Pesawat Angkatan Udara Amerika Serikat. Foto: WikiImages from Pixabay.
Menggapai Cita-cita di Sheppard Air Force Base, Amerika Serikat

Date

Di pangkalan Angkatan Udara AS/United States Air Force (USAF) itulah, saya berlatih menerbangkan pesawat T-37 yang dijuluki Tweet sekaligus belajar banyak hal tentang dunia penerbangan/aviasi.

         Tembakau Turki yang dicampur dengan nikotin dari Virginia, Amerika Serikat (AS) dalam sebatang rokok bermerek “Camel” memang menghasilkan aroma yang tercium wangi. Setelah menghisap dua batang rokok sambil menikmati pemandangan hamparan salju selama kurang lebih sepuluh menit, saya memutuskan untuk kembali melanjutkan perjalanan darat/road trip menuju ke Sheppard Air Force Base (AFB).

         Tujuan akhir perjalanan yang berada di perbatasan Negara Bagian Texas dengan Oklahoma, tepatnya lima mil di utara distrik pusat Wichita Falls, Wichita County, Texas, AS memang sudah tidak terlalu jauh. Namun hari sudah sore. Jika mobil Pontiac cokelat dipacu dengan kecepatan tinggi, mungkin sebelum matahari terbenam sudah tiba di AFB. Tetapi karena badai salju belum berhenti sejak pagi hari, maka dapat dipastikan baru akan tiba pada malam hari.  

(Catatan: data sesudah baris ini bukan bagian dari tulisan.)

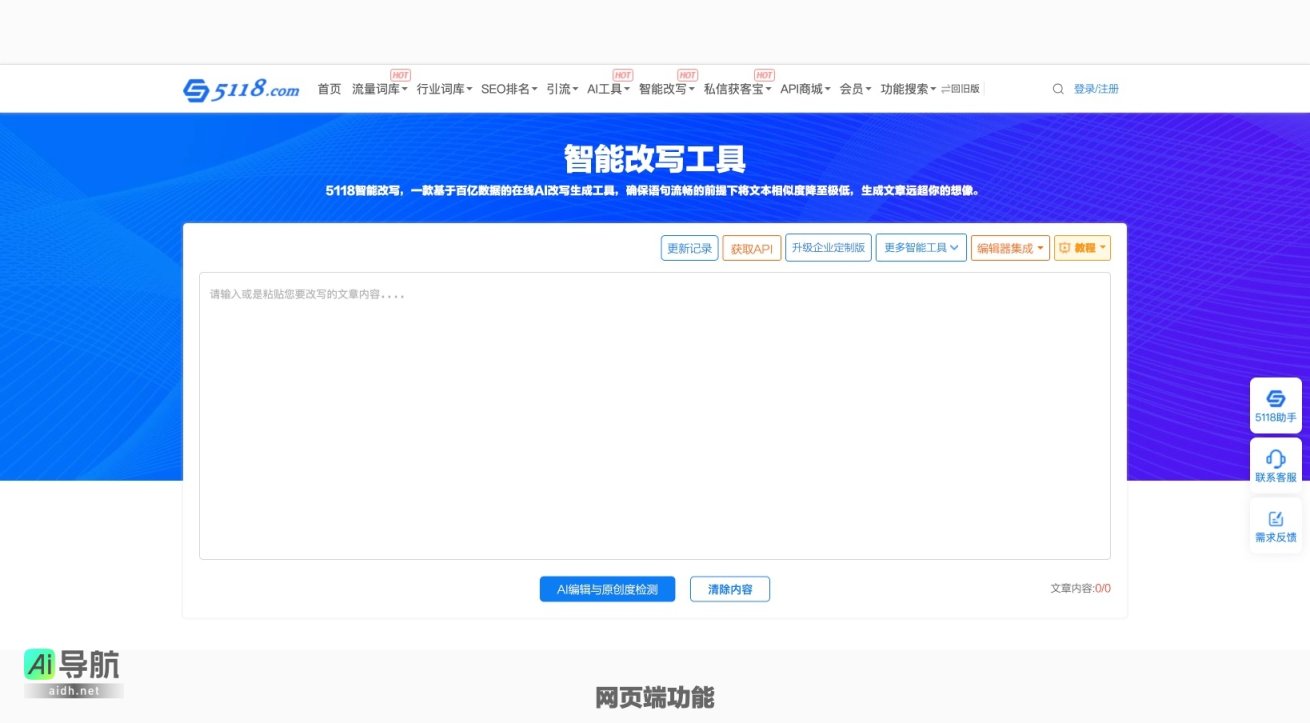Open the 5118助手 assistant panel
This screenshot has width=1310, height=723.
pyautogui.click(x=1276, y=404)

         Ketika kunci kontak diputar, mesin memang menyala dengan baik seperti biasa. Namun ketika hendak maju, mobil tidak bisa berjalan. Pada saat pintu di sebelah kiri dibuka kemudian tempat duduk pengemudi/jok dimundurkan, ternyata ada lapisan es tipis yang menempel di keempat rodanya.

Baca juga:

         Tidak jauh berbeda dengan mobil-mobil buatan AS lainnya, mobil pertama saya yang diproduksi pada 1970 itu berpenggerak roda belakang/rear wheel drive. Jadi ketika mesin dinyalakan/start engine, mobil itu mendorong karena karena gardan yang terletak di roda belakang berputar.

Begitulah mobil AS, roda depan diam karena yang bergerak adalah roda di bagian belakang mobil. Karena ada es yang menempel di keempat roda yang berada di depan dan belakang, maka ketika mobil digerakkan maju ke depan, terjadi gesekan antara ban dengan aspal sehingga agak berasap.

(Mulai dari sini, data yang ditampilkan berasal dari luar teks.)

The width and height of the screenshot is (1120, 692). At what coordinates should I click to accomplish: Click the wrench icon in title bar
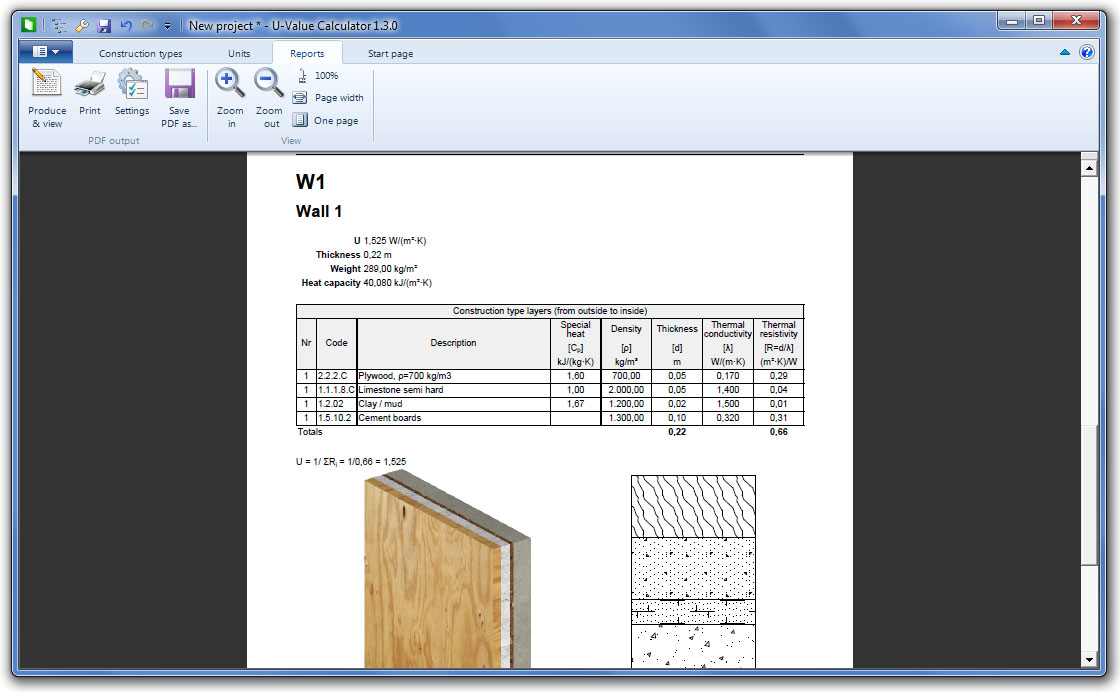[82, 25]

         Nah, yang menyebabkan menjadi berasap karena ban yang sudah panas akibat mobil sudah berjalan jauh kemudian es menempel di jalan ketika berhenti selama sepuluh menit. Saya menganggapnya sebagai harga yang harus dibayar karena berhenti untuk melihat hamparan salju sambil duduk di kap dan menghisap rokok.

Baca juga:

Jadi ketika ban berputar, pada saat mobil dinyalakan, tidak ada penyangganya, padahal lapisan es di depan ban tidak terlalu tebal, hanya dua atau tiga centimeter. Tetapi mungkin penyebab utama mobil tidak bisa naik adalah ban mobil sudah halus dan sudah tidak ada kembangan atau polanya lagi. Saya berpikir keras, yang namanya es, apalagi yang berasal dari badai salju pasti licin. Beruntung sekali ada karpet di lantai mobil yang terbuat dari kulit sintetis/vinyl.     

Sambil membuka karpet di lantai pengemudi dengan cara diputar, kemudian langsung saya lempar di roda belakang sebelah kiri. Setelah beberapa kali mencoba dan tidak membuahkan hasil, pada upaya yang kesekian kali, ban akhirnya berhasil naik ke karpet dan mobil bisa kembali berjalan. Saya memang kehilangan karpet karena harus berjalan terus agar mobil tidak kembali terjebak di salju. Sambil berjalan perlahan, pintu sebelah kiri saya tutup dan mobil akhirnya kembali berjalan menyusuri jalan menuju ke Sekolah Penerbang (Sekbang).  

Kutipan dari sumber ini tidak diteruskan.